## [TASK DESCRIPTION]
Begin the copy at the line that contains "Where should I", end it at the last line of the entries below, keep every word exact, and include no pictures.

Stored records

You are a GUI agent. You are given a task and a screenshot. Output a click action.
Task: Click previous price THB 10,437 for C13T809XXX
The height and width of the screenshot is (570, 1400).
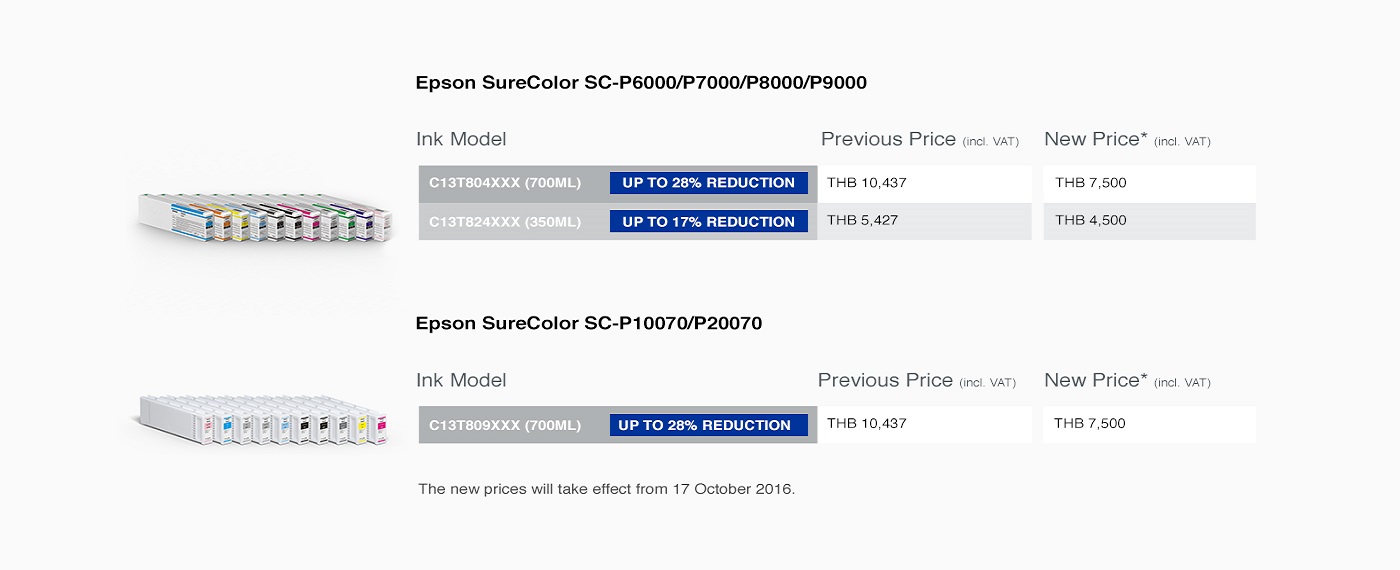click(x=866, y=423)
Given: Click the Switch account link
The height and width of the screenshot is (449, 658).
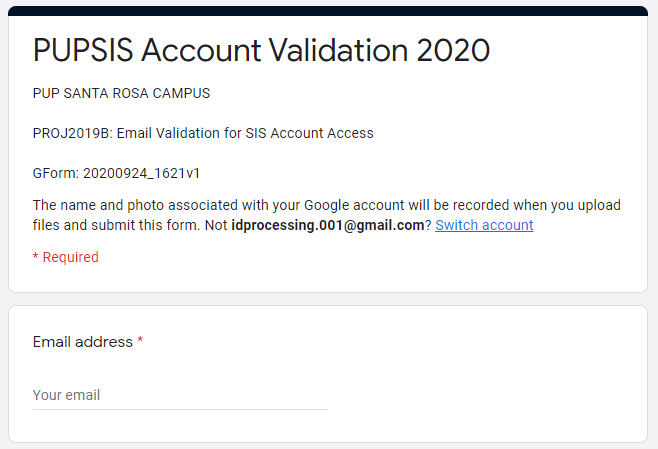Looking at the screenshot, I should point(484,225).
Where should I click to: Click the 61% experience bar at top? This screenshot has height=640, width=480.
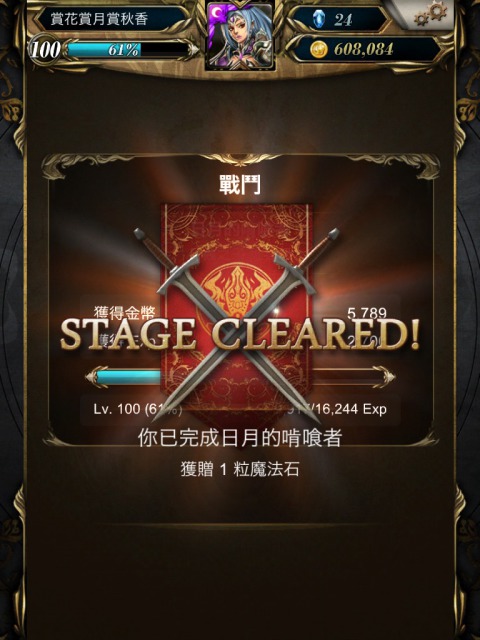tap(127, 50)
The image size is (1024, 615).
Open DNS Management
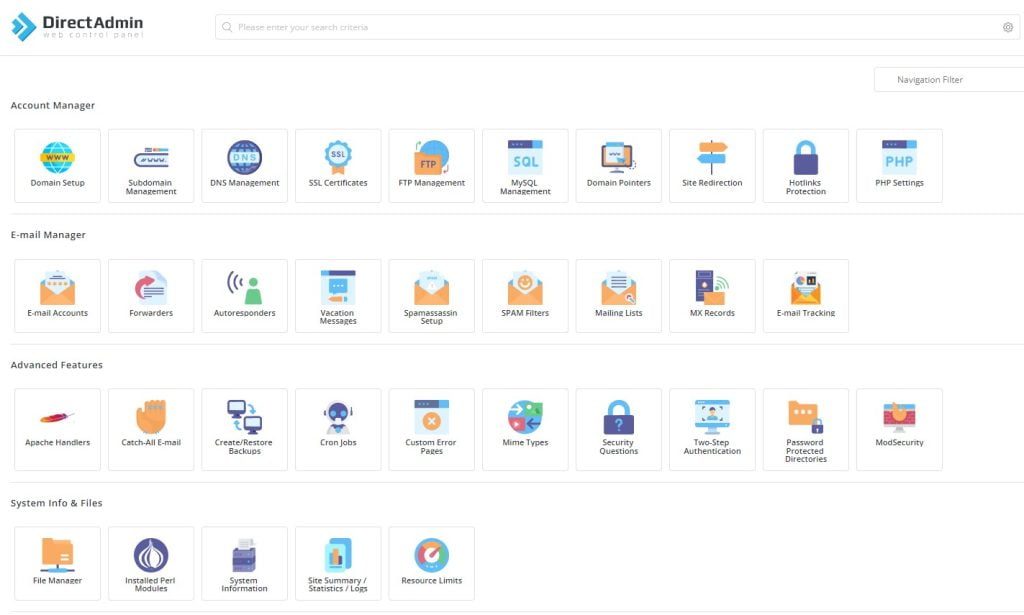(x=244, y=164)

## [SOLUTION TO THIS TASK]
Where should I click to: Click the 61% experience bar at top? This screenshot has height=640, width=480.
tap(127, 50)
The image size is (1024, 615).
Open DNS Management
(x=244, y=164)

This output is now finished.